El evidente intento del actual gobierno de transición de conseguir de cualquier manera la eliminación de las elecciones internas se opone a las exigencias que plantean la situación del peronismo y de la nación. Lo importante no es sólo que el país elija lo antes posible un nuevo presidente constitucional. Es fundamental también que no tenga que hacerlo dos veces el mismo año.
No hace falta exigirle demasiado a la inteligencia para comprender que la crisis argentina es, ante todo y sobre todo, una gravísima crisis de gobernabilidad. Desde diciembre de 1999 hasta la fecha, hubo tres presidentes constitucionales que se vieron forzados a precipitar su salida del gobierno. Pero importa sí señalar que existe, además, un común denominador entre el estrepitoso fracaso y caída de Fernando De la Rúa, la breve semana en la Casa Rosada de Adolfo Rodríguez Saá y el acortamiento del mandato legal de Eduardo Duhalde. En los tres casos, hubo una manifiesta debilidad política de origen, que consistió en la ausencia de una fuerza política organizada capaz de respaldar activamente sus respectivas gestiones presidenciales.

De la Rúa no ejerció jamás el liderazgo político de la Alianza, que mientras existió fue compartido entre Raúl Alfonsín y Carlos Álvarez. Rodríguez Saá y Duhalde tampoco tuvieron nunca un liderazgo legitimado por el peronismo. La nominación de Rodríguez Saá nació de un precario y efímero consenso entre los gobernadores peronistas, roto días después en la frustrada reunión de Chapadmalal. La designación de Duhalde surgió de un acuerdo legislativo entre el peronismo bonaerense y el radicalismo, un pacto político que desde hace meses ha quedado virtualmente sin efecto.

Retrospectivamente, puede incluso afirmarse que la propia victoria de la Alianza en las elecciones de octubre de 1999 fue el resultado de la incapacidad revelada por el peronismo para resolver exitosamente el problema planteado por la sucesión presidencial de Carlos Menem. Hay un agregado de carácter histórico que no corresponde obviar. En 1983, el justicialismo no realizó elecciones internas e Ítalo Luder perdió a manos de Alfonsín. En 1989, sí las hizo y, de esa manera, triunfó Menem. En 1999 no las tuvo y Duhalde fue derrotado por De la Rúa. La conclusión cae por su propio peso: por las características propias del peronismo, sólo un candidato presidencial elegido democráticamente puede legitimar un liderazgo unificador, capaz de garantizar no sólo la victoria electoral sino la gobernabilidad del país.

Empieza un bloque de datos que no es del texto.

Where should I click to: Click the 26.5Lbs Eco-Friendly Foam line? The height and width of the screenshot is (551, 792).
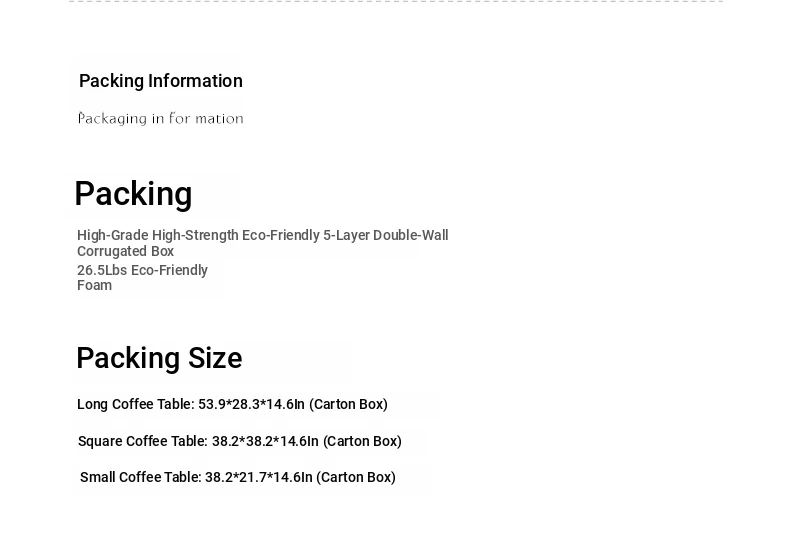click(142, 277)
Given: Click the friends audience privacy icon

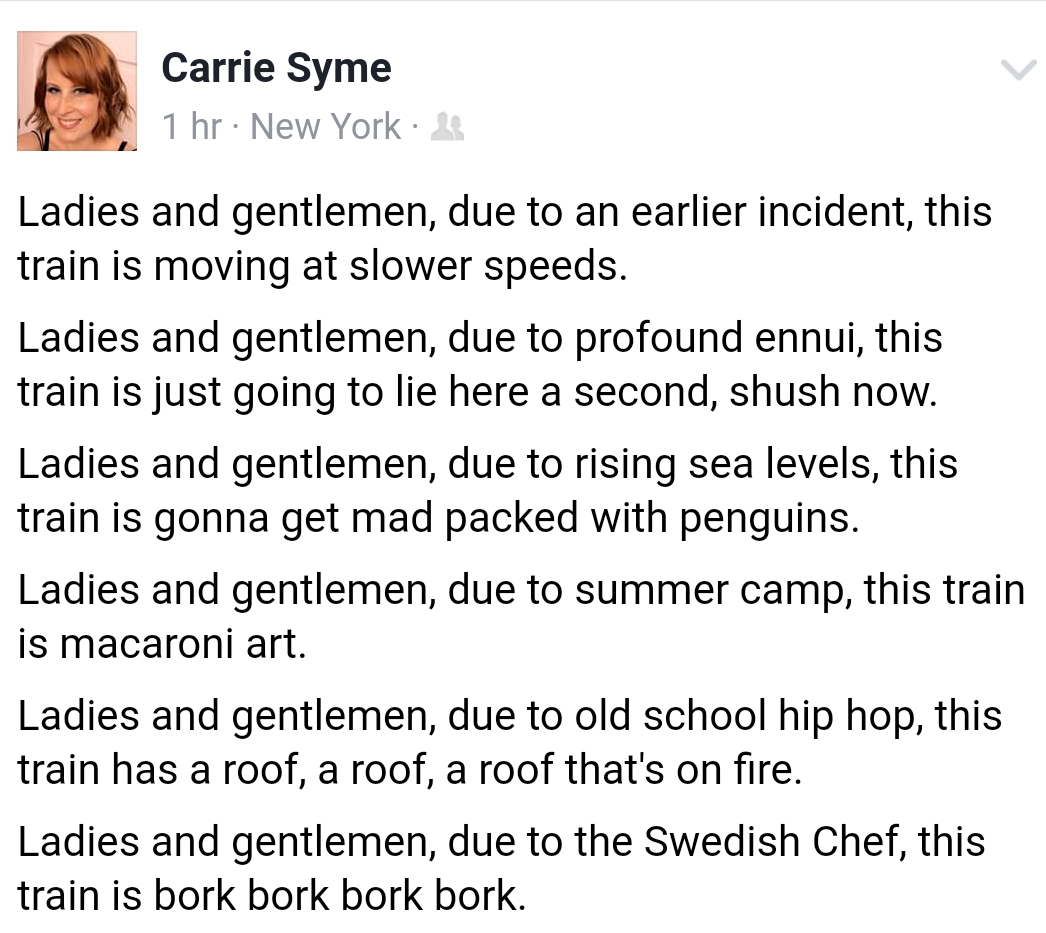Looking at the screenshot, I should coord(446,127).
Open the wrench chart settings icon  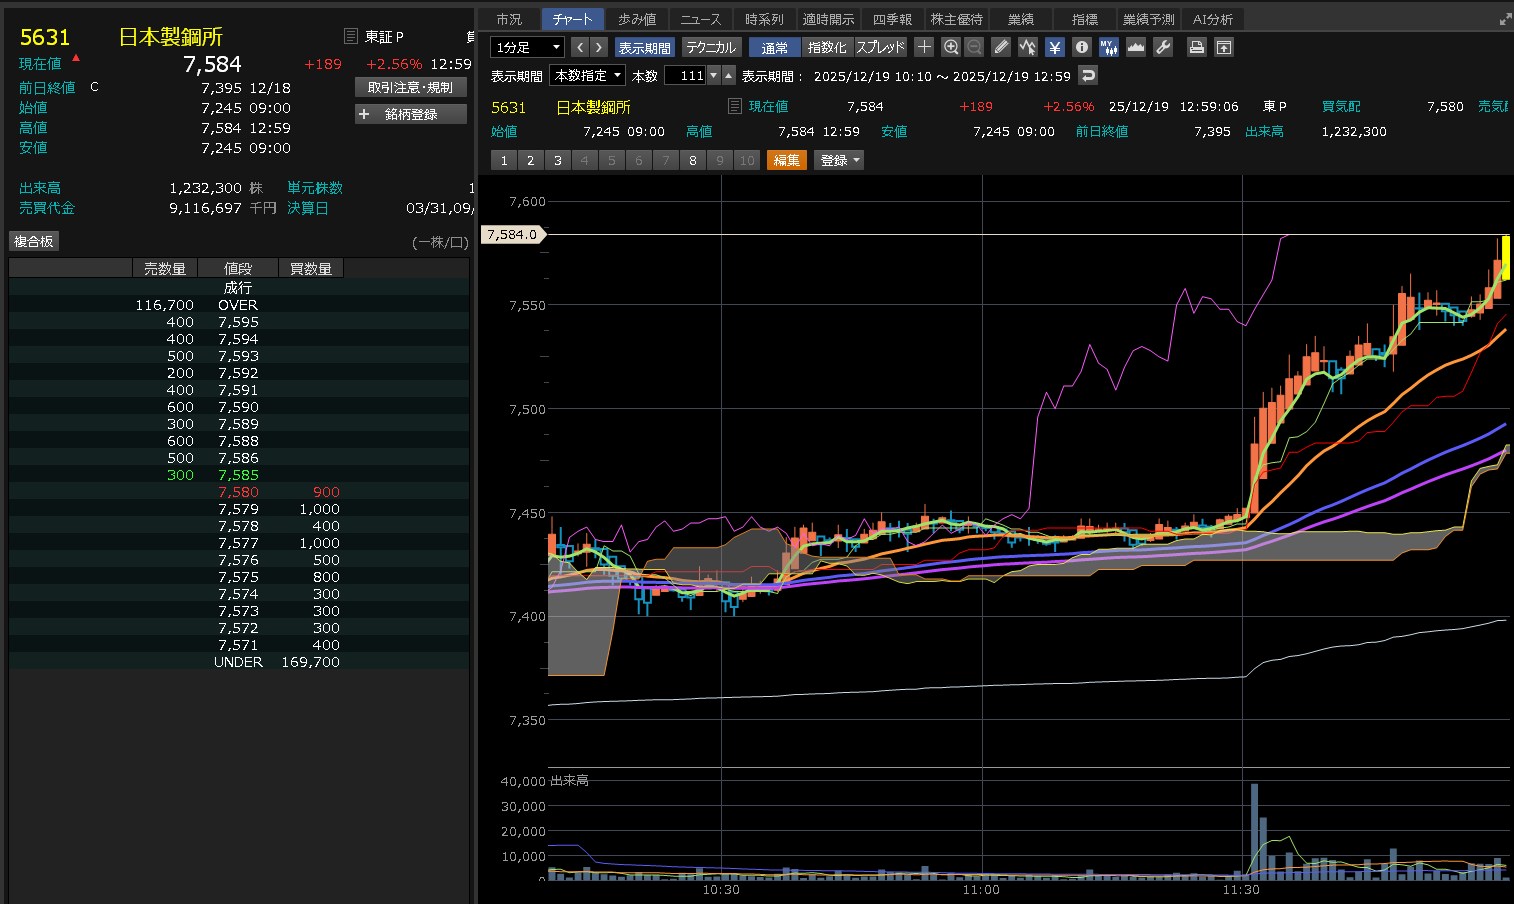pos(1162,47)
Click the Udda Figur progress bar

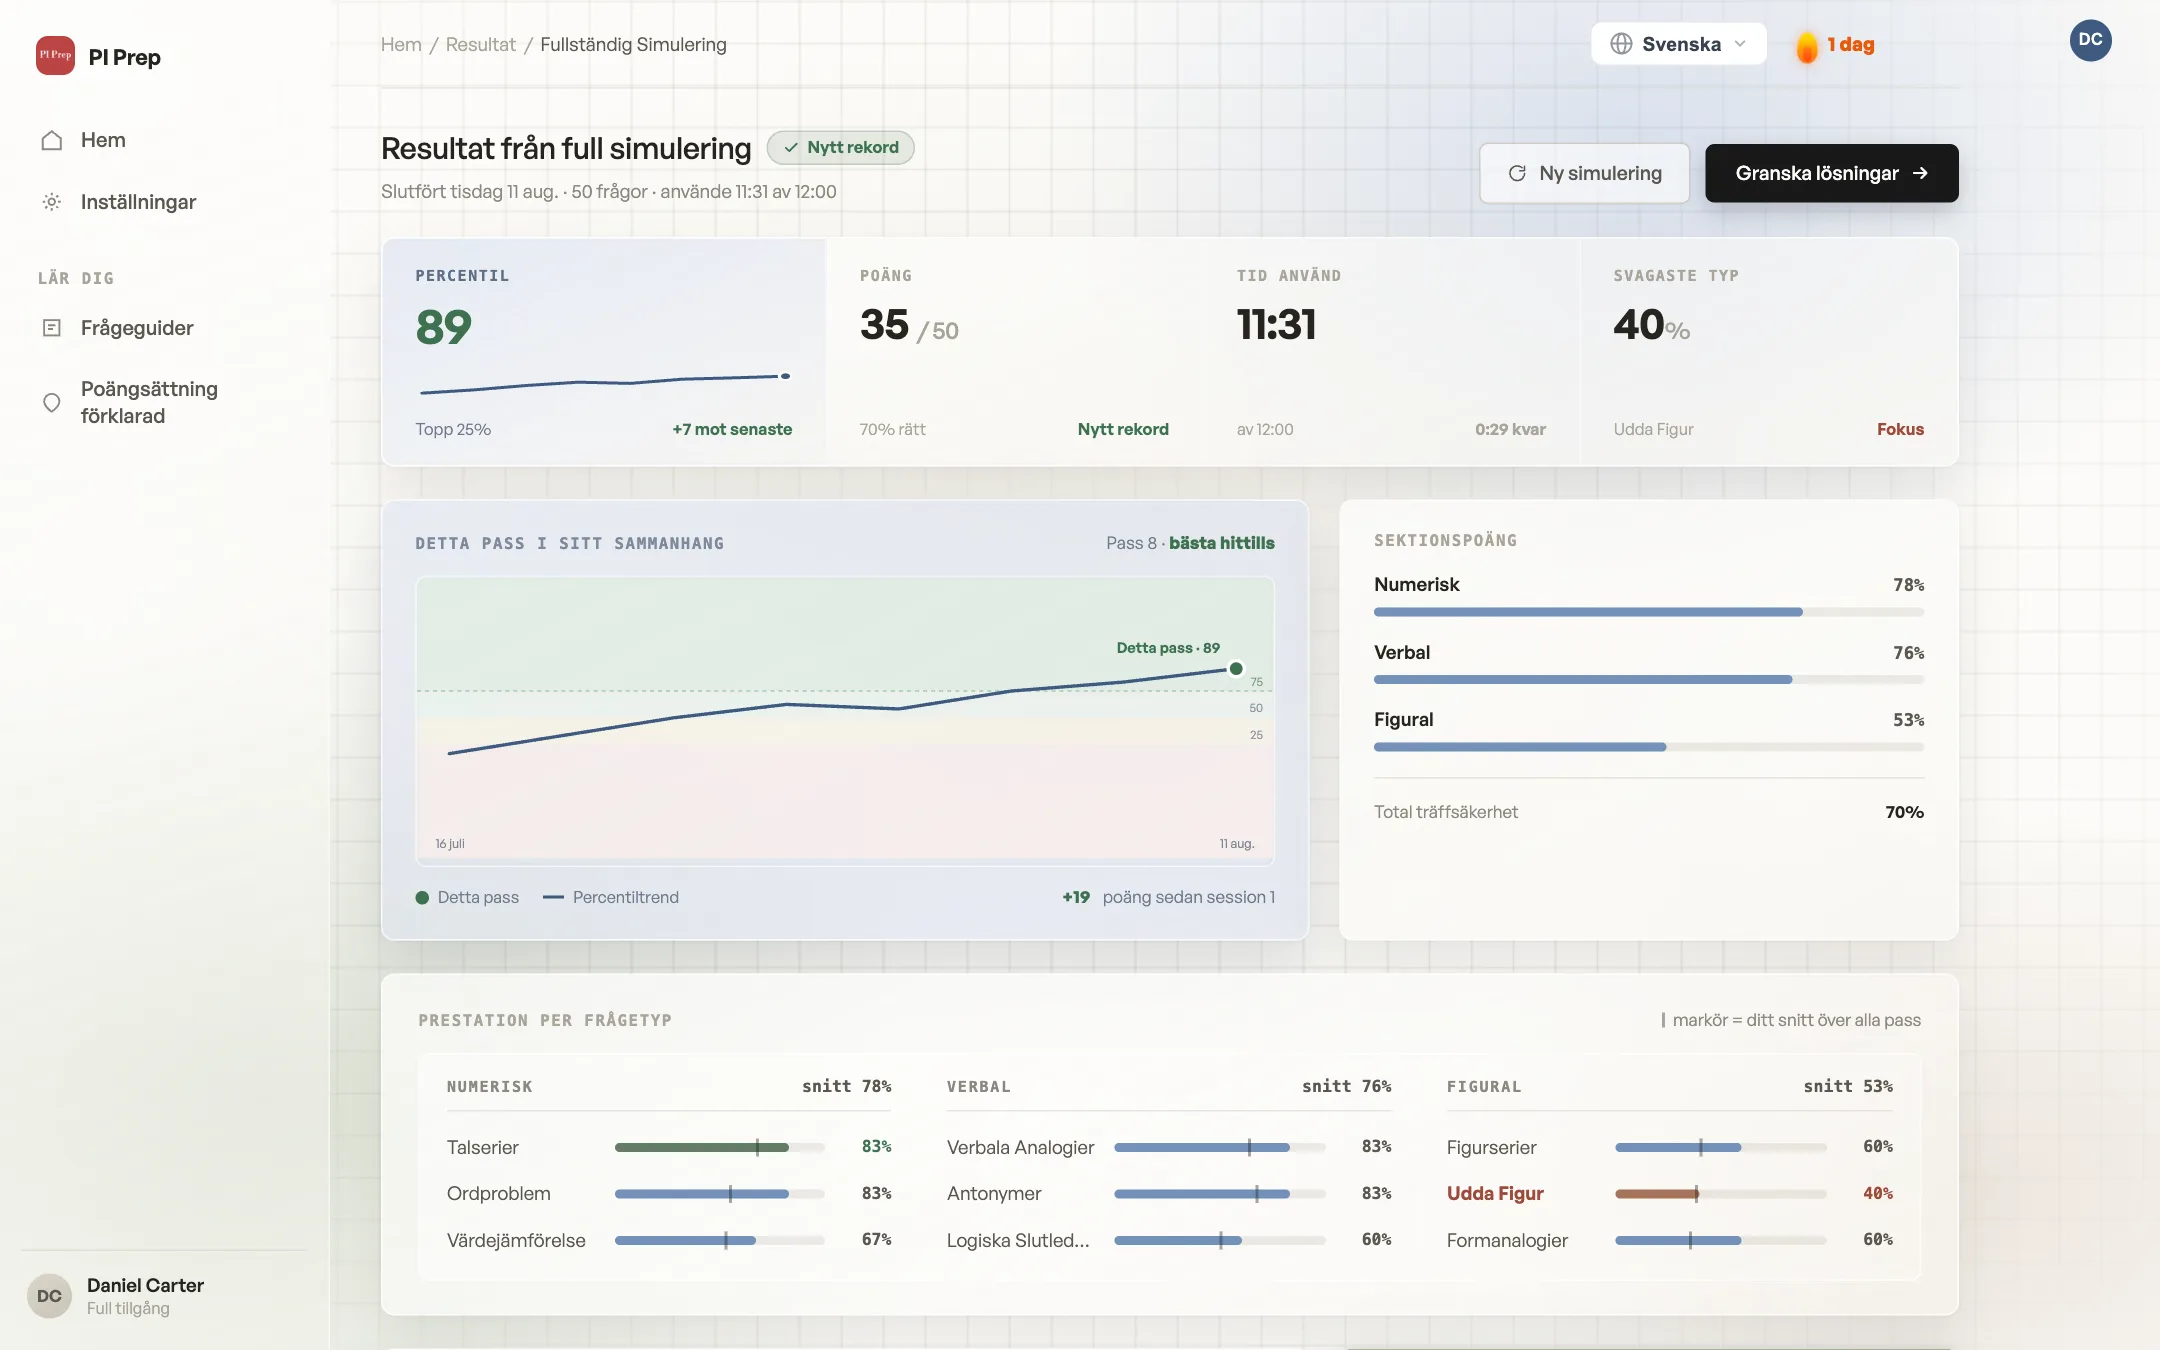click(x=1720, y=1193)
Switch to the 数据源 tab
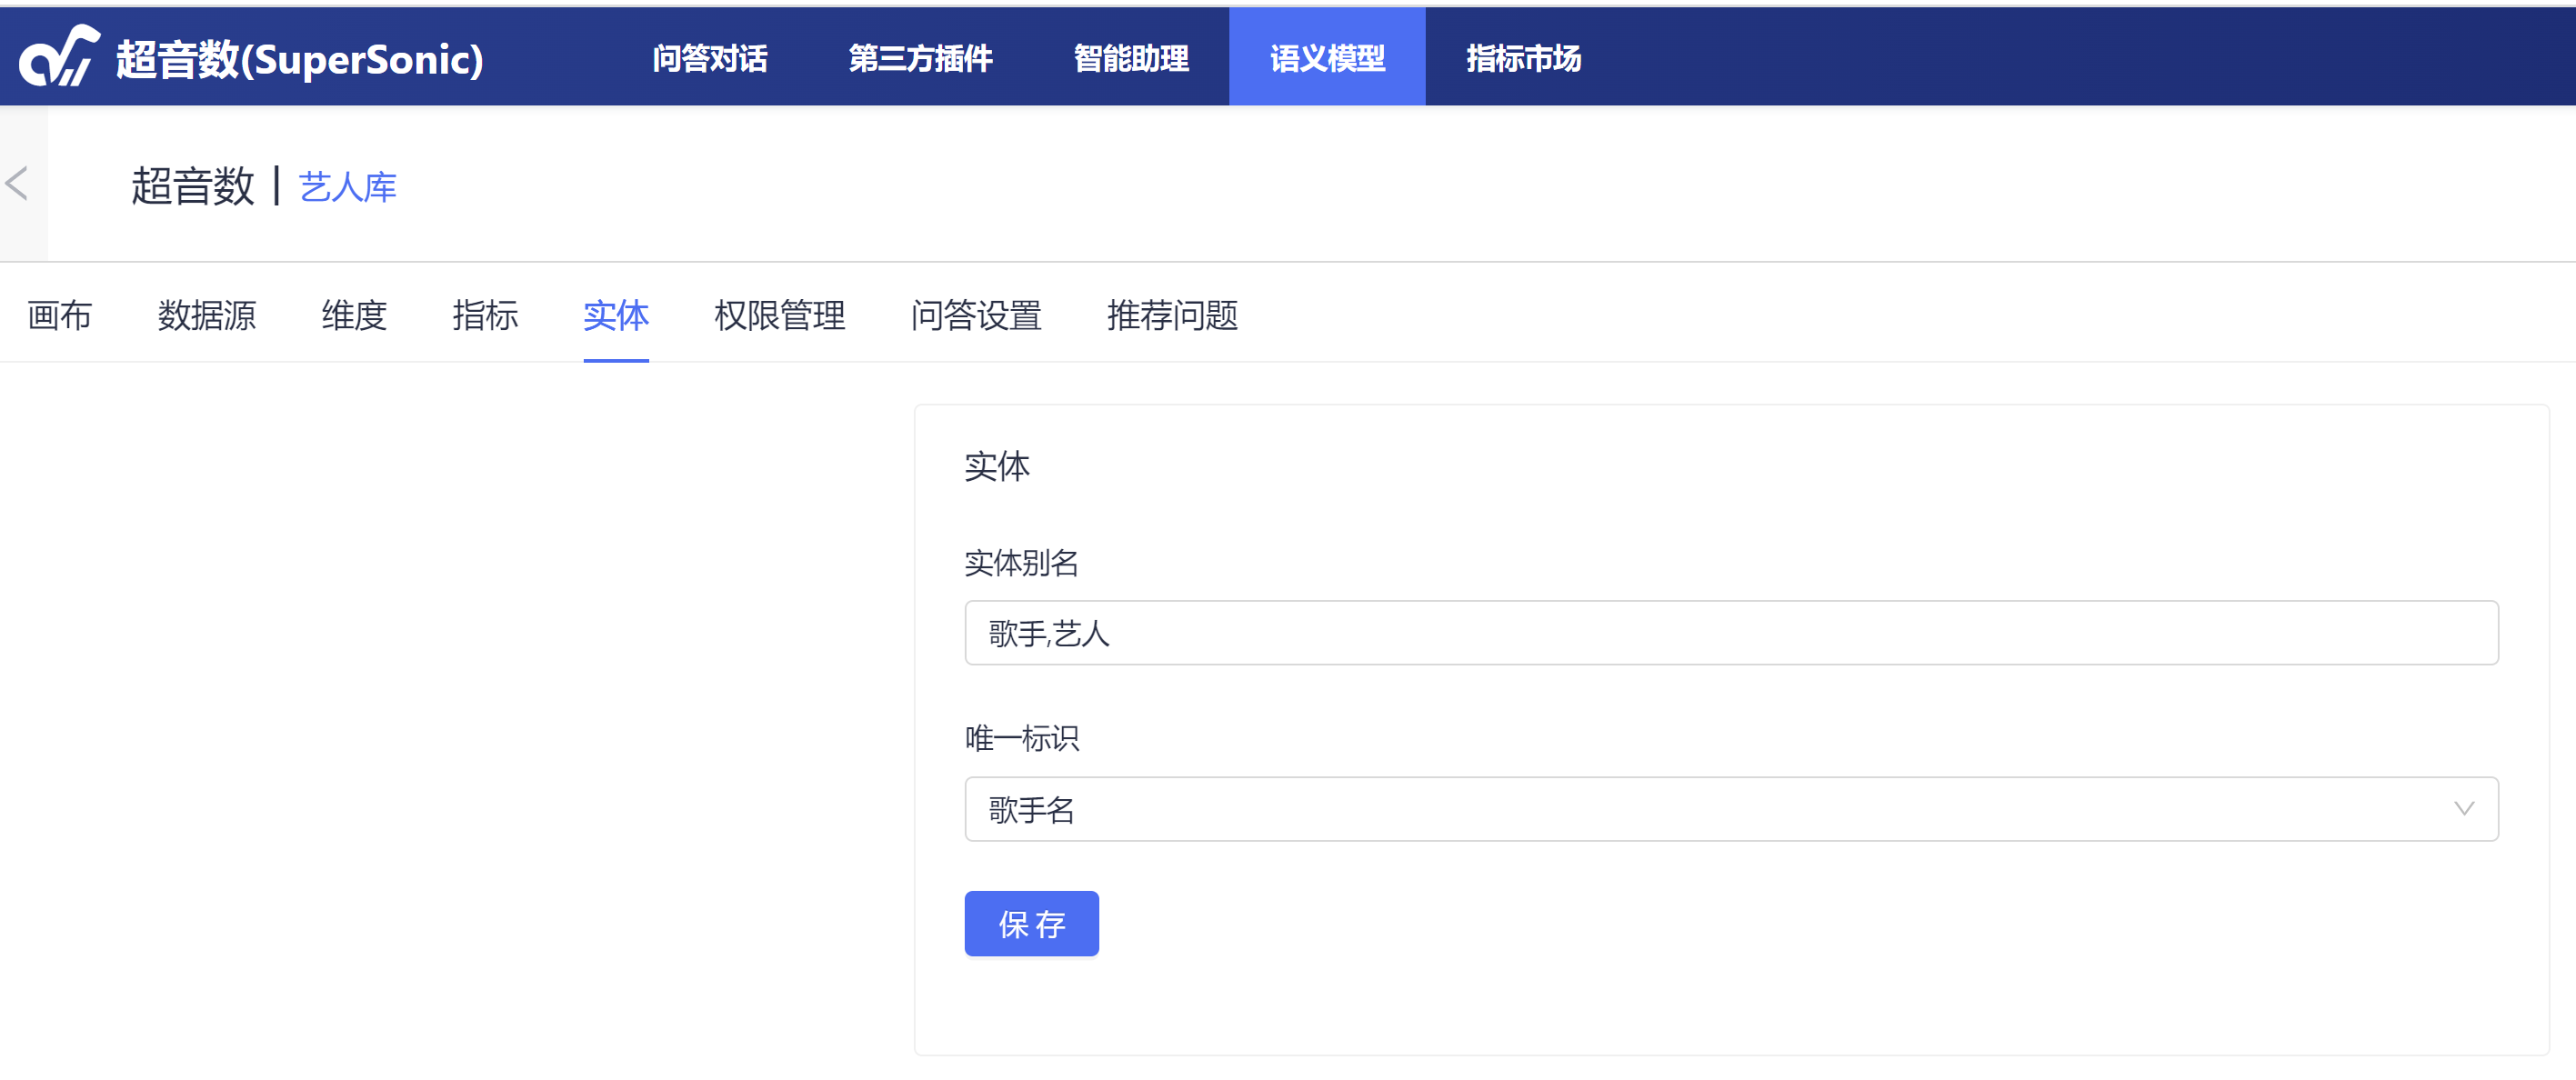 [x=207, y=315]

En las actuales circunstancias, esta particularidad del peronismo adquiere una importancia primordial. Porque la desaparición política de la Alianza ha colocado al peronismo como la única opción de gobierno para la Argentina. De allí que las elecciones internas del Partido Justicialista, convocadas para el 15 de diciembre próximo, constituyan un paso indispensable para encarar la reconstrucción del poder político, absolutamente necesaria para enfrentar la crisis. En ese sentido, el evidente intento del actual gobierno de transición de conseguir de cualquier manera la eliminación de esas elecciones internas va en dirección opuesta a las exigencias que plantean la situación del peronismo y del país.

En este contexto, adquieren una extraordinaria significación política los pronunciamientos coincidentes de Carlos Menem, José Manuel De la Sota y Carlos Reutemann, quienes con escasas horas de diferencia subrayaron con absoluta claridad la necesidad imperiosa de que el peronismo concurra a las urnas para legitimar su futura fórmula presidencial. En contraste, sobresalen también la ambigüedad gubernamental y el silencio mantenido sobre este tema por Rodríguez Saá y por Néstor Kirchner.

Lo importante no es sólo que el país elija lo antes posible un nuevo presidente constitucional. Es fundamental también que no tenga que hacerlo dos veces el mismo año.